*TASK BRIEF:* Copy out every item below word for word, leaving the pictures out.

*RECORDS FOR THE EXERCISE:*

::::::::

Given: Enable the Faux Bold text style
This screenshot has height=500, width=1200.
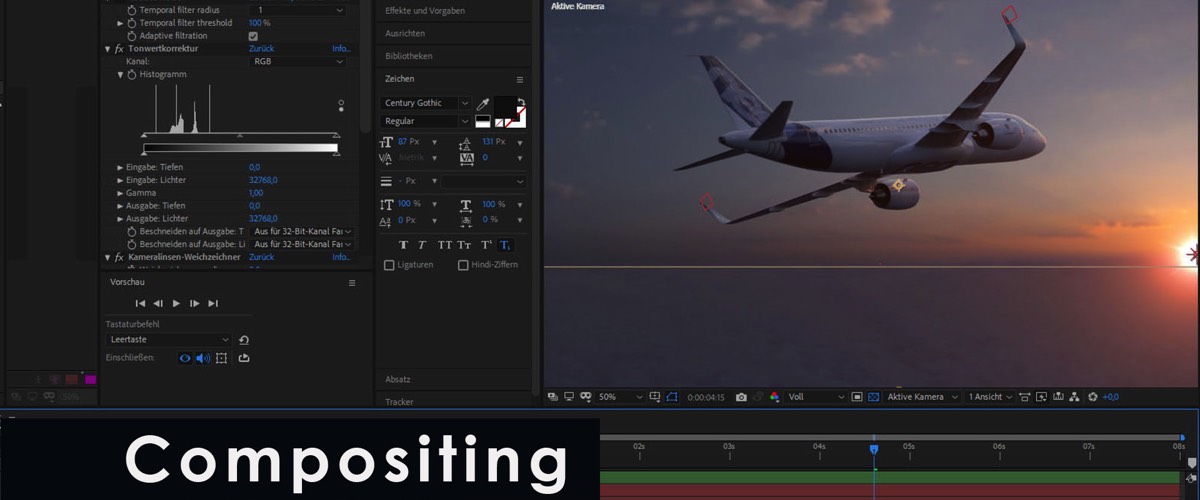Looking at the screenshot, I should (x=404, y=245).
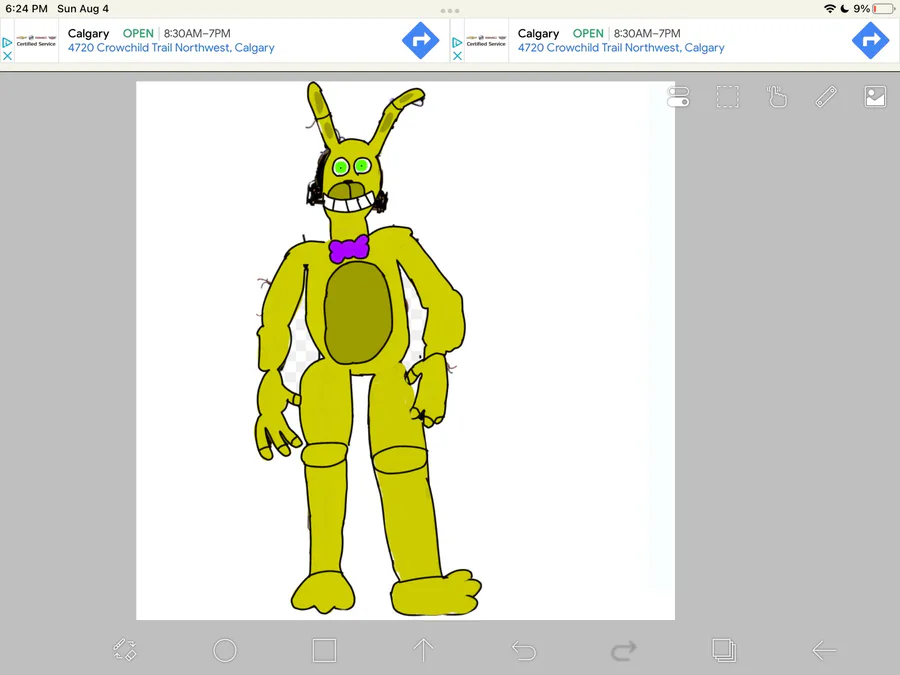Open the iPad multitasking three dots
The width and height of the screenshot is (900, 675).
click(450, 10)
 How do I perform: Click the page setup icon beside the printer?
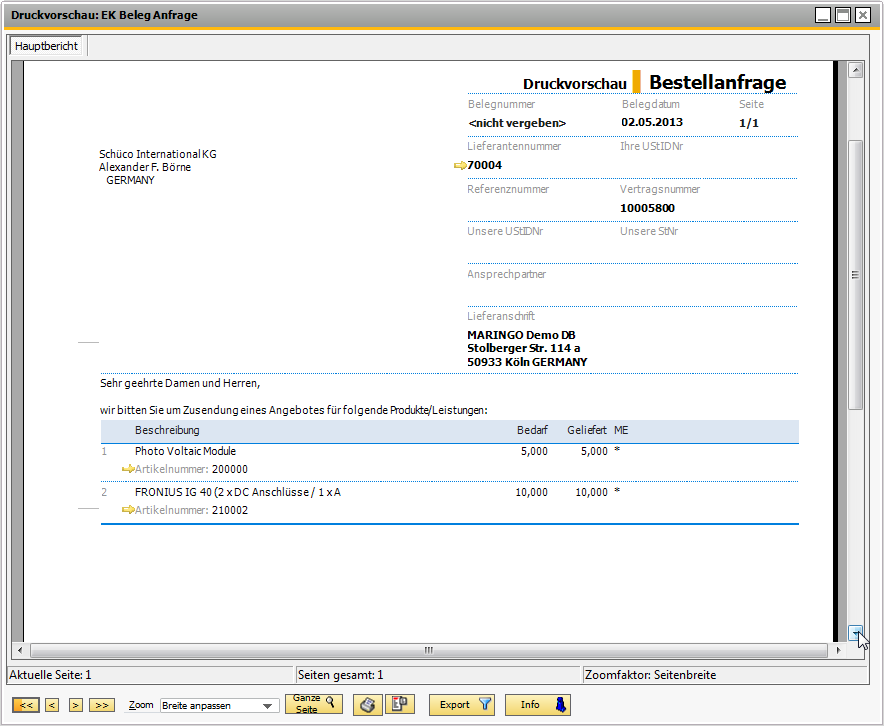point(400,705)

::::::::

*TASK RESPONSE:*
Given: Enable the Faux Bold text style
This screenshot has height=500, width=1200.
Looking at the screenshot, I should (x=404, y=245).
Open the iPad multitasking three dots
The width and height of the screenshot is (900, 675).
click(450, 10)
 How do I perform: Click the page setup icon beside the printer?
point(400,705)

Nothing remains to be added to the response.